First things first, what does “hedge against inflation” actually mean? It's an investment strategy designed to preserve purchasing power, even as the value of the currency upholding the investments dwindles over time as a result of inflation. In other words, a house you bought in 1970 for $30,000 has likely maintained its value or may have even surpassed it.
Today, that house is most assuredly worth significantly more than its original purchase price. If it increased in value to $210,000, about seven times the original price, then it's kept up with inflation, and the home's value in today's climate has remained steady.

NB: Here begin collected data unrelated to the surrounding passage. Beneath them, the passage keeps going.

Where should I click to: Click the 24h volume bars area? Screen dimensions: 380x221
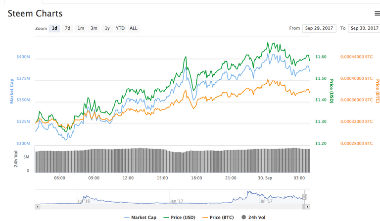tap(173, 161)
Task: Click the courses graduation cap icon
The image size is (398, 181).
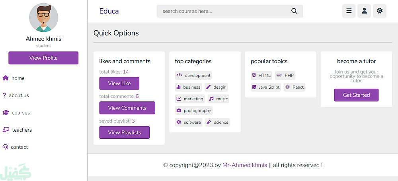Action: pyautogui.click(x=6, y=113)
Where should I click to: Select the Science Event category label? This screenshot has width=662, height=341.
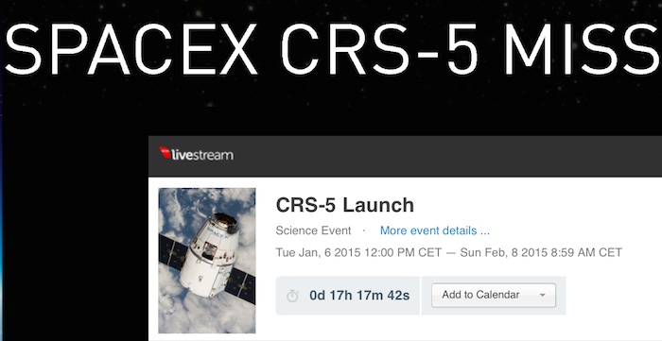(313, 230)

For an investment to be a true hedge against inflation, its future valuation must outpace the rate of inflation. Inflation is not a new phenomenon, and nearly every monetary expert foresees it occurring indefinitely. Therefore, it must be taken into account when planning a long term investment strategy. Historically, some asset classes tend to perform better than others in periods of rising inflation, just as some outperform when interest rates fall, and others fare better in the early stages of an economic recovery.
Take stocks for example.
Over all, inflation-adjusted returns for stocks are positive (U.S. large-cap stocks outpaced inflation 86% of the time, over rolling 10-year periods since 1926). Tread with caution, however, since past performance doesn’t necessarily guarantee future results.
Interestingly, some stocks appear to benefit more than others when inflation picks up. For instance, large value and developed international stocks have shown more positive correlations to inflation over the past few decades. This brings us to another phenomenon about inflation: it isn't steady, and it's difficult to predict the rate at which it will occur in a given year.
Are you getting mixed signals yet? Don't worry. It's not just you. So what can investors do to prepare themselves for the wild card that is inflation?
Thankfully, the answer is relatively simple: Avoid trying to figure out the “best” investments for inflation protection. Instead, diversify. Own the whole market at all times. True diversification is broad. It doesn’t mean you just own lots of stocks. It means you also own several asset classes –– in addition to those stocks.
Adequate diversification is key. It protects yourself from catastrophic losses if something goes wrong with a single stock or asset class. Equally important, it also ensures your exposure to profitable outcomes in any and all inflationary climates.